In the summer of the year 1797, the Author, then in ill health, had retired to a lonely farmhouse between Porlock and Linton, on the Exmoor confines of Somerset and Devonshire. In consequence of a slight indisposition, an anodyne had been prescribed, from the effects of which he fell asleep in his chair at the moment that he was reading the following sentence, or words of the same substance, in Purchas’s Pilgrimage: ‘Here the Khan Kubla commanded a palace to be built, and a stately garden thereunto. And thus ten miles of fertile ground were inclosed with a wall.’


The Author continued for about three hours in a profound sleep, at least of the external senses, during which time he has the most vivid confidence, that he could not have composed less than from two to three hundred lines; if that indeed can be called composition in which all the images rose up before him as things, with a parallel production of the correspondent expressions, without any sensation or consciousness of effort. On awakening he appeared to himself to have a distinct recollection of the whole, and taking his pen, ink, and paper, instantly and eagerly wrote down the lines that are here preserved.


At this moment he was unfortunately called out by a person on business from Porlock, and detained by him above an hour, and on his return to his room, found, to his no small surprise and mortification, that though he still retained some vague and dim recollection of the general purport of the vision, yet, with the exception of some eight or ten scattered lines and images, all the rest had passed away like the images on the surface of a stream into which a stone has been cast, but, alas! without the after restoration of the latter!



Although Coleridge lamented the interruption that meant he lost most of the ‘two to three hundred lines’ of the poem, the fragment that he did manage to write down, which we know as ‘Kubla Khan’, is one of the most magical and memorable in English.


This is also one of the most famous stories about the creative process, which tends to divide commentators into two camps – firstly there are those we might appropriately call the Romantics, who take Coleridge’s account at face value, and cherish it as proof of the essentially mysterious and sacred character of creativity, emanating from a source that is at least unconscious and quite possibly divine.

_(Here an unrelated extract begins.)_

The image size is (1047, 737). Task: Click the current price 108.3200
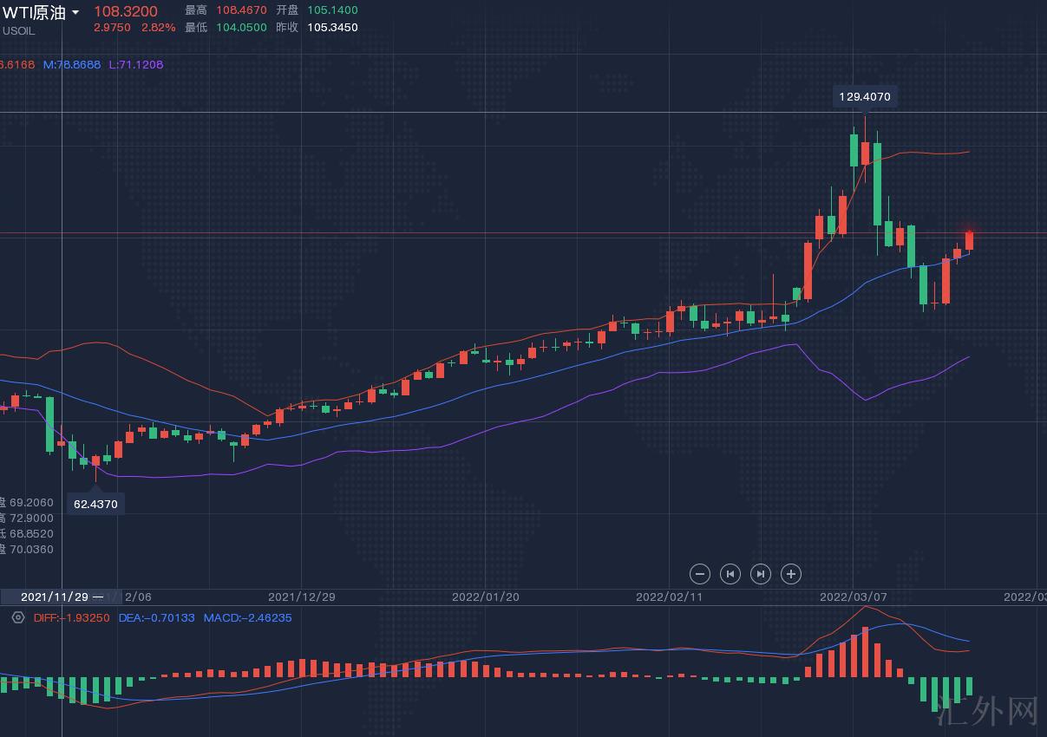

In the other camp are the sceptics, who point out that Coleridge’s main account dates from 1816, almost twenty years after the alleged incident, and in any case, it was written by an opium addict whose word could not be trusted, especially in relation to anything relating to his use of the drug.


They point to John Livingston Lowes’ extraordinary book, The Road to Xanadu, published in 1927. Lowes had been on what must be the longest paper chase in English literature, and discovered all kinds of literary sources and borrowings in ‘Kubla Khan’ and the Ancient Mariner, in books that Coleridge had read and often annotated in the margins.


The sceptics also point to the existence of more than one version of ‘Kubla Khan’, in different manuscript and print editions.


To the sceptics, this is undeniable evidence that ‘Kubla Khan’ did not spring fully formed from Coleridge’s unconscious mind, let alone the Muse; it was clearly the result of his wide reading and thinking, and he worked on the draft the same way most writers work through various drafts and revisions, using conscious effort and craft.


So who is right?


To me, this is a bit of a false dichotomy. There’s no reason to doubt ‘Kubla Khan’ has as many sources as John Livingstone Lowes says it does, the evidence is there before us, a lot of it in Coleridge’s own handwriting. And I don’t think it’s any great surprise to discover that Coleridge had worked on the draft of ‘Kubla Khan’ after scribbling it down in that farmhouse.


But I still don’t see any reason to doubt the basic truth of Coleridge’s account of his opium vision with the poem emerging as if from nowhere, as a series of visual and (presumably) auditory hallucinations, watching the images unfold and hearing the words of the poem as if spoken by someone else.


If we put Coleridge’s account side by side with the evidence from Coleridge’s library and manuscripts and the other source’s Lowes discovered, it looks like a pretty standard creative process, that will be familiar to most writers, even if we don’t necessarily experience the ‘inspiration’ stage in such an intense and sustained form, (possibly because we are sensibly not taking opium), and even if we don’t typically produce results as good as ‘Kubla Khan’.


Whatever we write, it’s informed by a vast amount of reading; it’s impossible to be a competent writer, let alone a great one, without being a voracious reader yourself. All writers have sources, even if they aren’t conscious of them; what counts is how the source material is transformed into something new.


Another aspect of long term preparation that doesn’t get so much attention in relation to ‘Kubla Khan’ is practice. By the time Coleridge wrote ‘Kubla Khan’ he had been writing poetry, and specifically metrical, rhyming verse, for years, and he had developed considerable skill in it. So in some moments, when his writing was going well, it could very likely have felt like an automatic facility.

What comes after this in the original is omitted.